→ **Stated problem**: Locate each line in the records below that contains the word "Viewport", and copy those lines. Case matters.

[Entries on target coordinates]

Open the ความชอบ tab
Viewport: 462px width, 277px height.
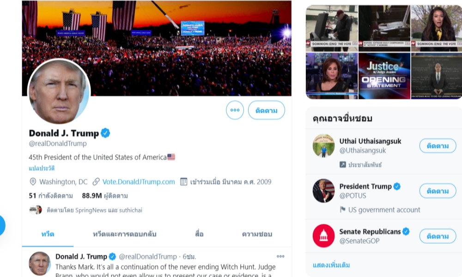click(256, 234)
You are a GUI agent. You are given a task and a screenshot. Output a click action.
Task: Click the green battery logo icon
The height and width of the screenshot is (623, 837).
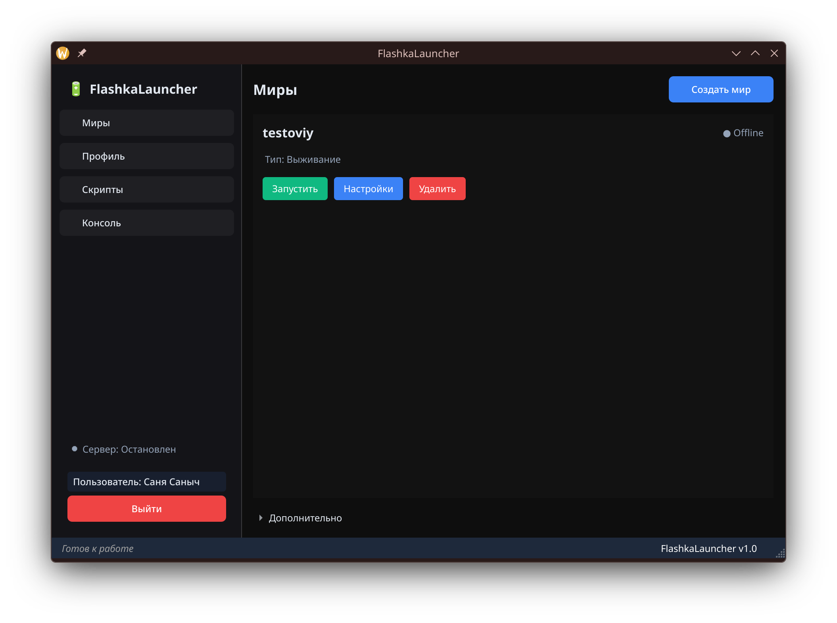76,89
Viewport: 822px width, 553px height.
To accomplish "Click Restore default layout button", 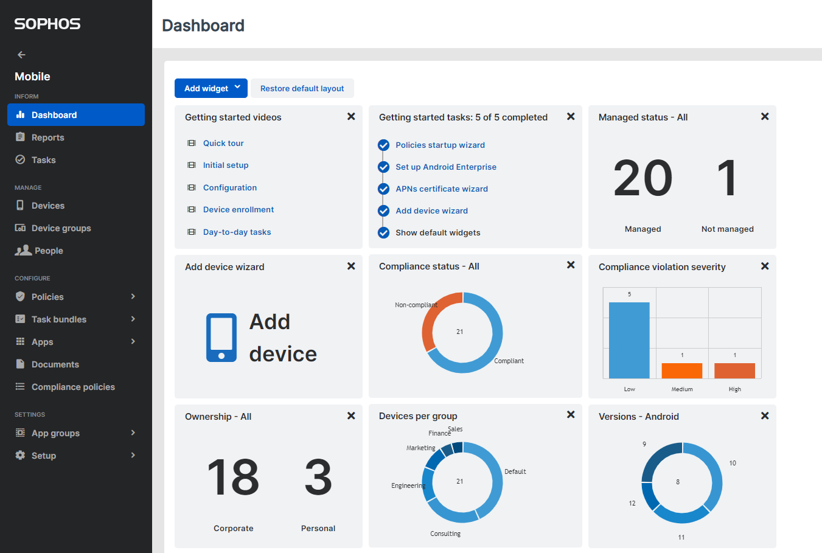I will click(x=302, y=88).
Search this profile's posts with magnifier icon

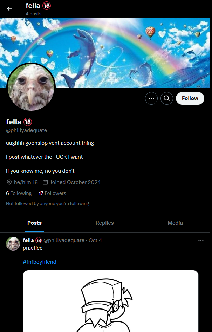pos(166,98)
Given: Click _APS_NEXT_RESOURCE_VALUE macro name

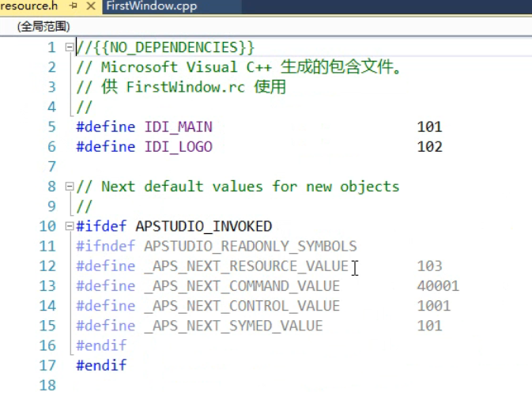Looking at the screenshot, I should (245, 266).
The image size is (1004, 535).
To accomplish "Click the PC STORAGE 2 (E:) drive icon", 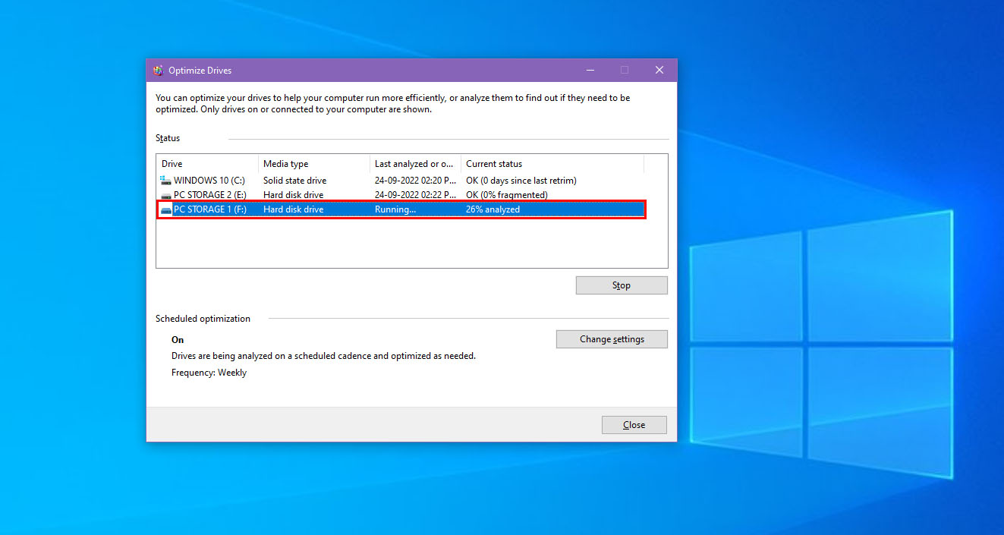I will tap(164, 194).
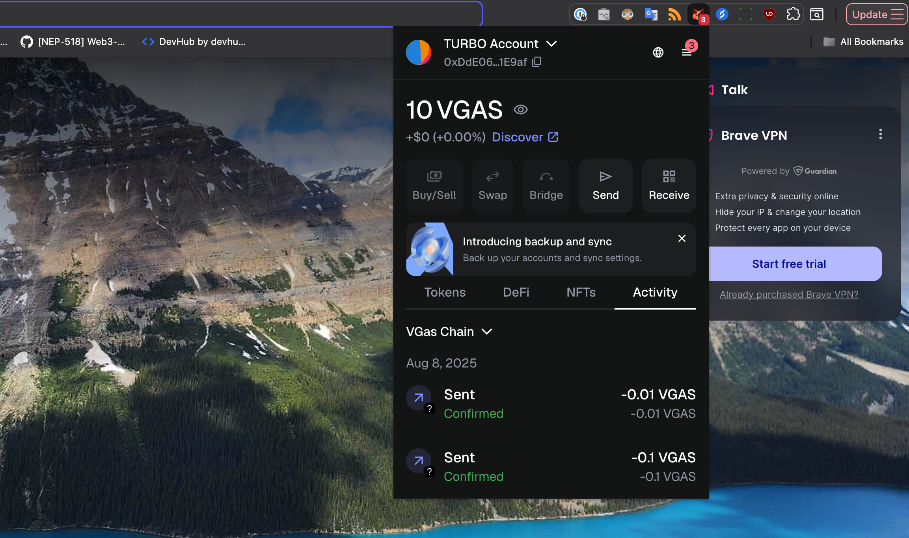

→ **Correct output**:
Viewport: 462px width, 277px height.
Viewport: 822px width, 553px height.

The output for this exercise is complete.